若い頃二ヶ月だけ恋人同士の関係にあった男2人が25年ぶりに会うが、彼らの子供世代同士の関係が殺人事件に発展するぐらいトラブっており、不幸なことに被害者女性の夫の兄のジェイク(イーサン・ホーク)は保安官で、容疑者の父親はシルバ(ペドロ・パスカル)だった、という話。

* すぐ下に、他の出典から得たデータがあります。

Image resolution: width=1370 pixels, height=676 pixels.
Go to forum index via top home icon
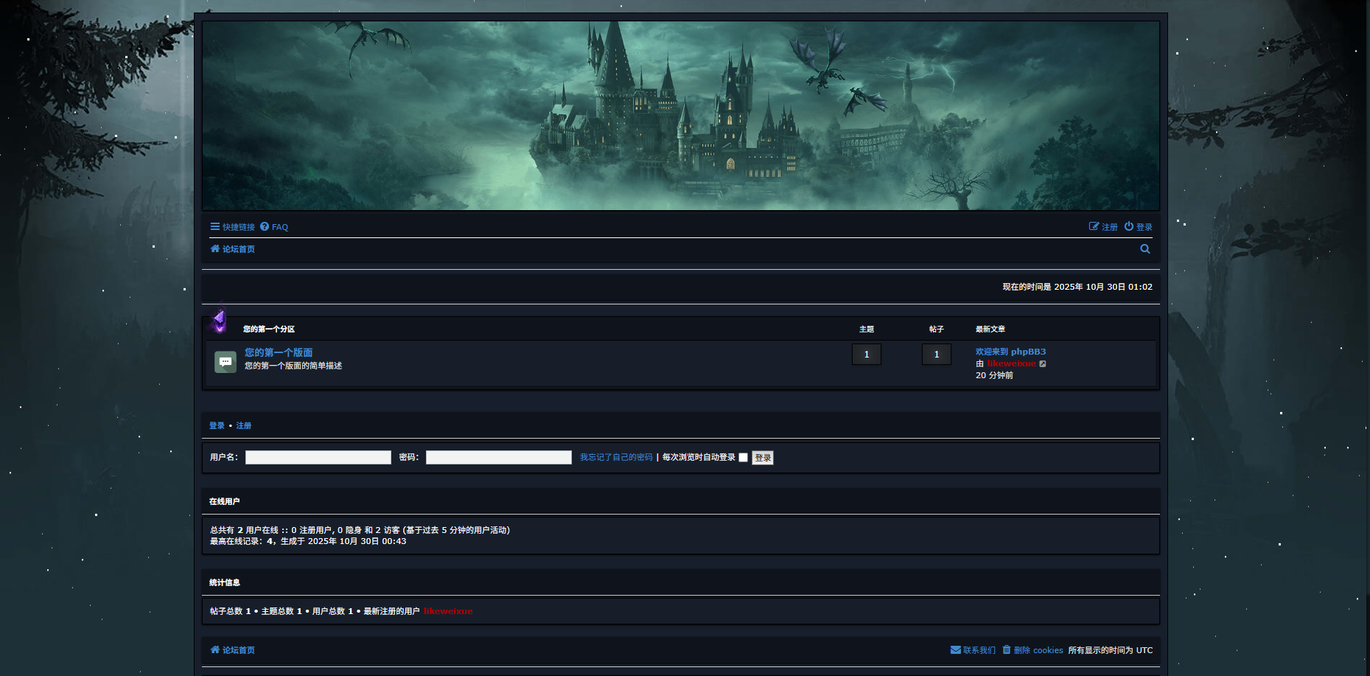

・「以前監督に打診されたけど英語での演出に不安があって結局断ったらしい『ブロークバック・マウンテン』(05)へのトリビュート」という見方がプレミア上映だったカンヌの時に多く出たらしい。
 ま〜そう言われてみればそう カウボーイどうしの同性愛映画で、気持ちが通じ合うことはあるが互いに女性と結婚したりもして、でもそういった事情や自分の気持ちからは逃れられなくて……という感じ。ただし、トークセッションでもあったけどアン・リーのそれよりわりとあっけらかんとしているというか、彼らがクィアであることをポジティブに見てるんだなというのは伝わってきた。もしペドロ・アルモバドルが『ブロークバック・マウンテン』を撮ってたら、あんなに暗くはならなかったんじゃないかなみたいな。
 『ブロークバック・マウンテン』て、山の中で2人だけの閉塞的な空間にいてそこで感情のやり取りが生まれて……みたいな、かなり奥に奥に閉じこもって、それこそ「クローゼット」というアイテムも登場する、内側に内側に行ってる感じの映画だった印象があるんだけど、本作はもっとひらけていて、だだっ広い荒野という西部劇の画が開放的にさえ見えた。とてもクィアな映画だと思う。
 クローゼットは出てこないけど、同じ引き出しから並んでいる同じ下着を手に取って、向かい合って履いたりしている。過去同じ「クローゼット」に入っていた二人。
 『ブロークバック・マウンテン』では、最後にイニス(ヒース・レジャー)がずっと持っていたジャック(ジェイク・ギレンホール)のシャツをクローゼットから取り出す場面がある。ジェイク(イーサン・ホーク)が25年ずっと持っていたシルバ(ペドロ・パスカル)の赤いバンダナはたぶんうっすらこれのことなんだろうな。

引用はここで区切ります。